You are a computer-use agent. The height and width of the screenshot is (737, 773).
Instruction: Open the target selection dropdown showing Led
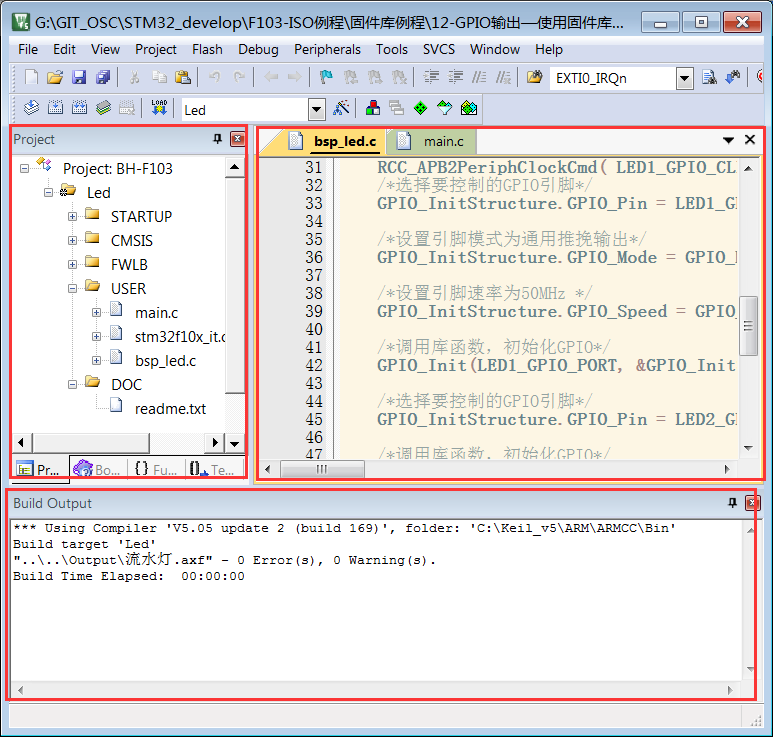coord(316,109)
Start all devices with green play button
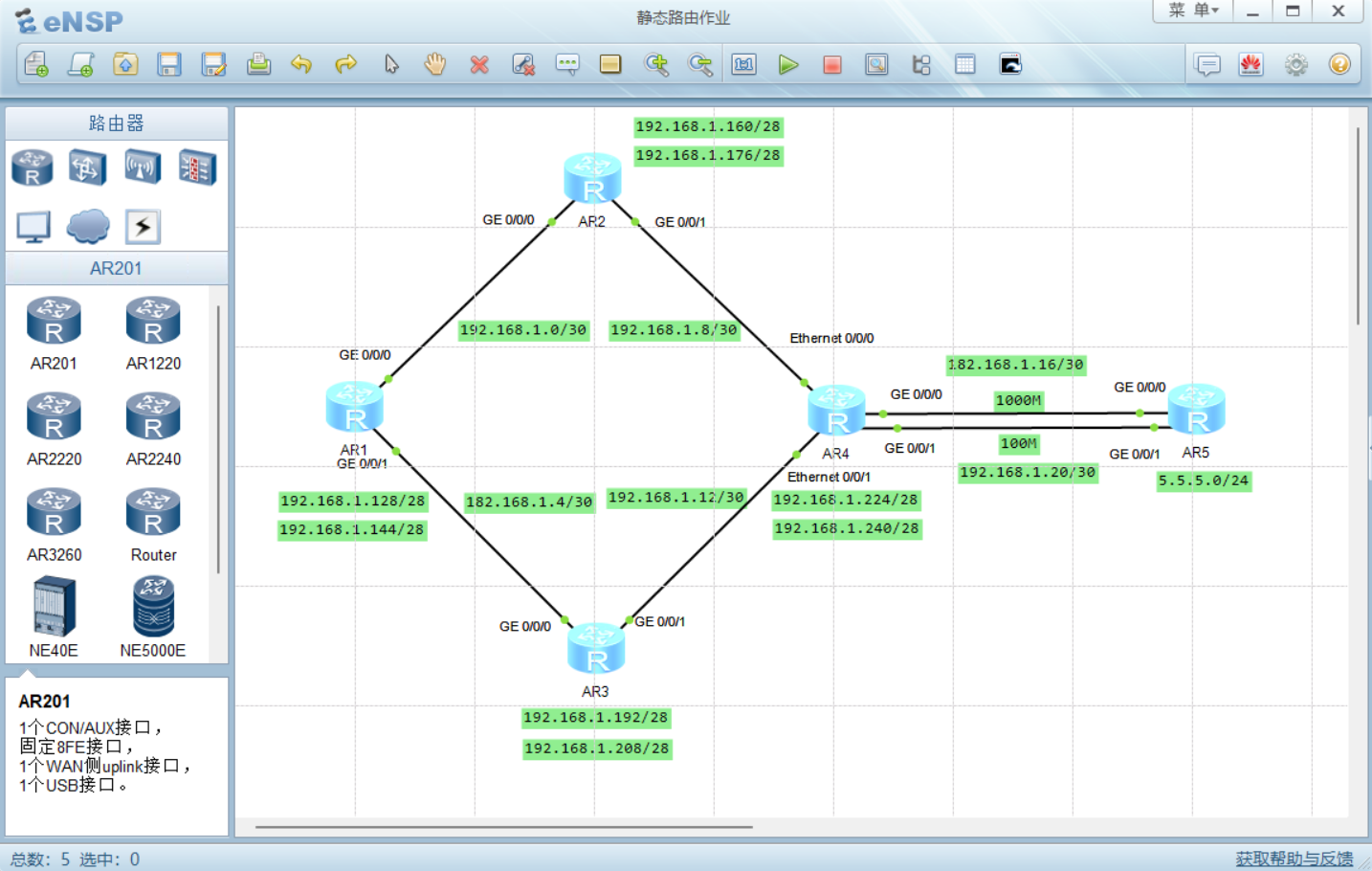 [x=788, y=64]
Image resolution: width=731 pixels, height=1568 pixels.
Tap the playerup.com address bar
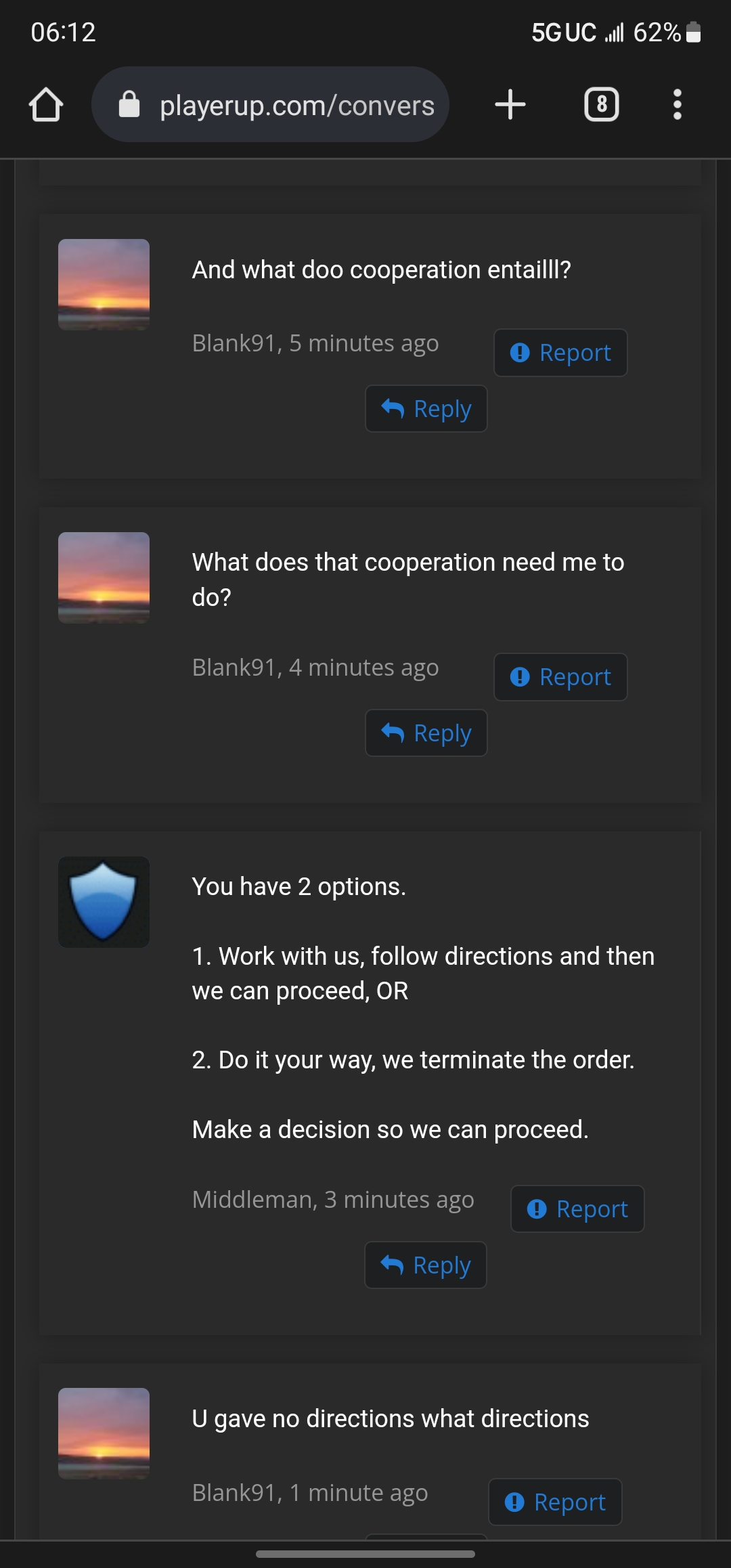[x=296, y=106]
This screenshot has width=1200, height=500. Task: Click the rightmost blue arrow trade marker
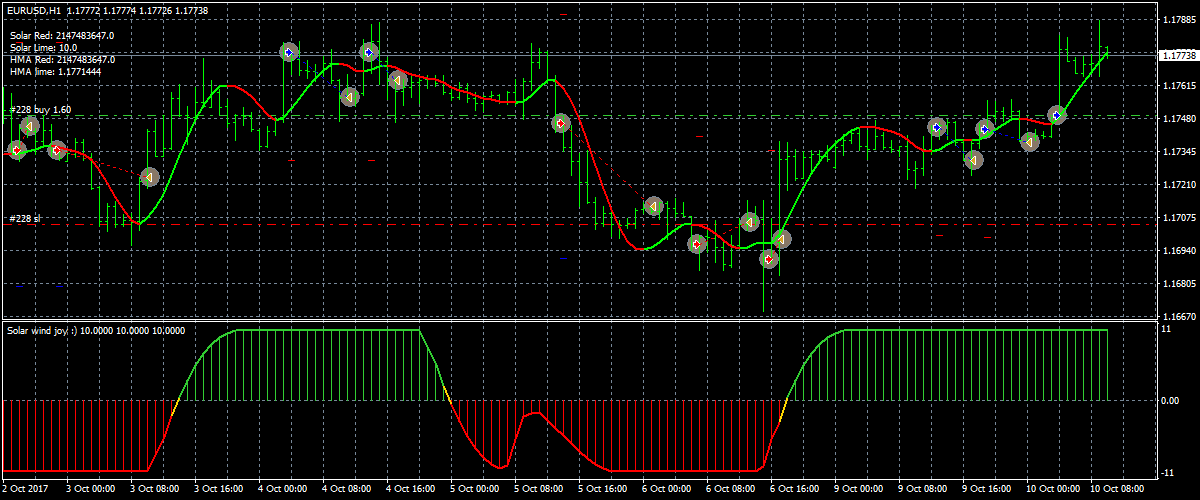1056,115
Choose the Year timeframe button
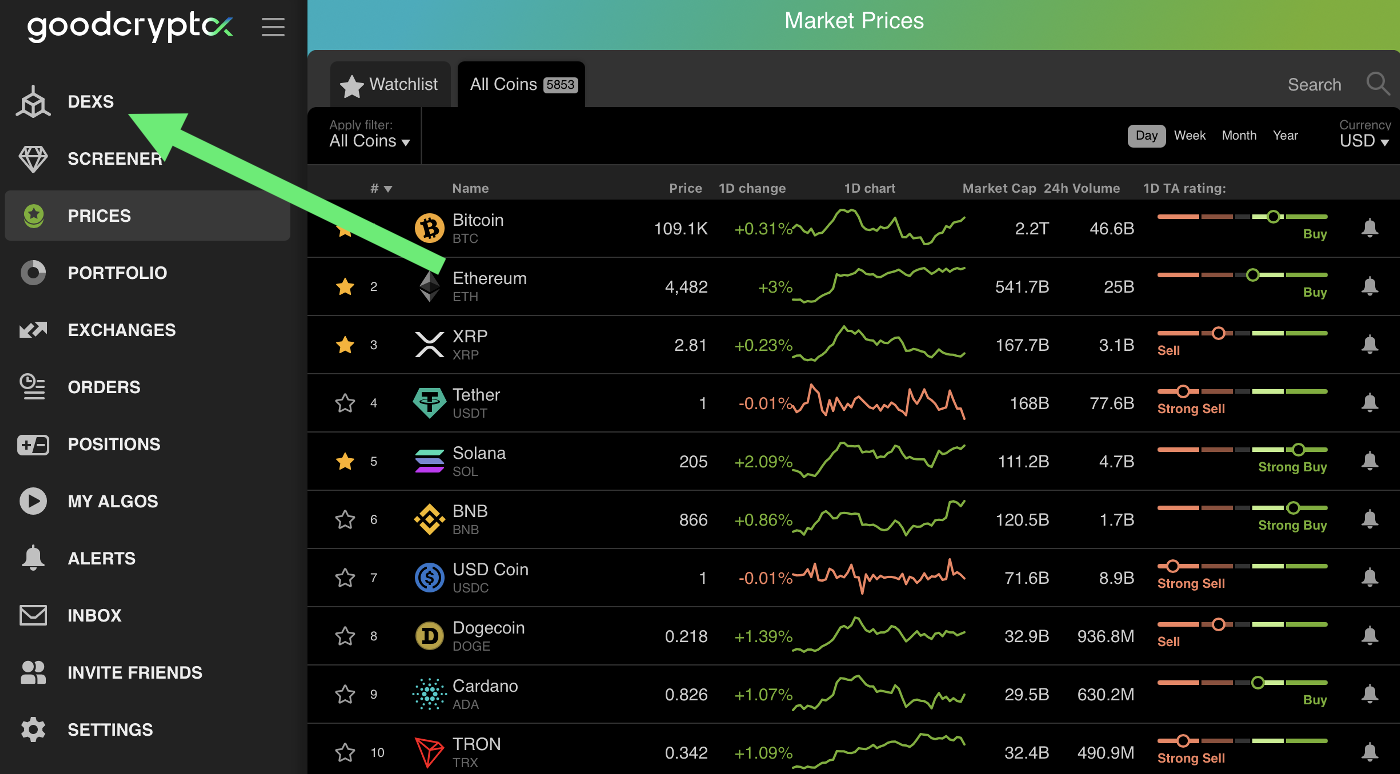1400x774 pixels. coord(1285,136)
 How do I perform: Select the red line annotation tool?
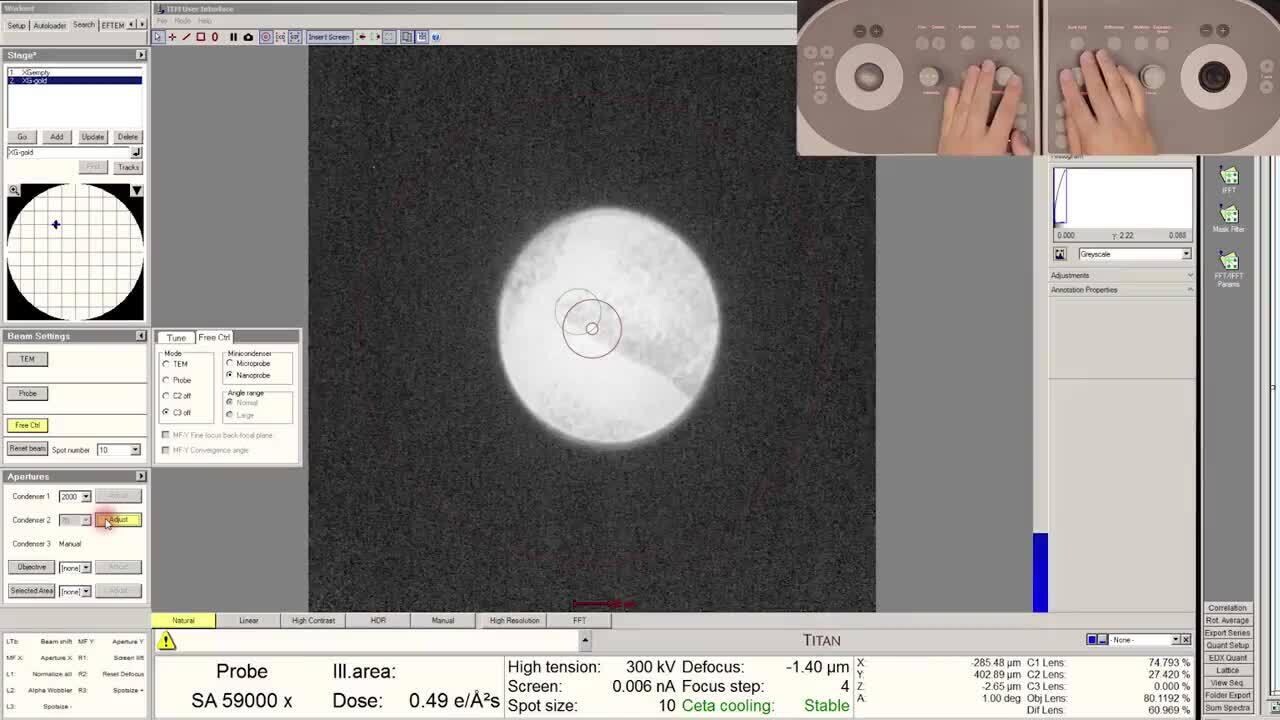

■ What the task requires:
Reproduce verbatim every line of the material from the line containing "Image resolution: width=731" through the end of the material, omitting the pictures.

■ Exercise result:
Image resolution: width=731 pixels, height=1568 pixels.
Tap the playerup.com address bar
[x=296, y=106]
This screenshot has width=1200, height=500. Task: Click the rightmost blue arrow trade marker
1056,115
Choose the Year timeframe button
1400x774 pixels. coord(1285,136)
 How do I perform: Select the red line annotation tool?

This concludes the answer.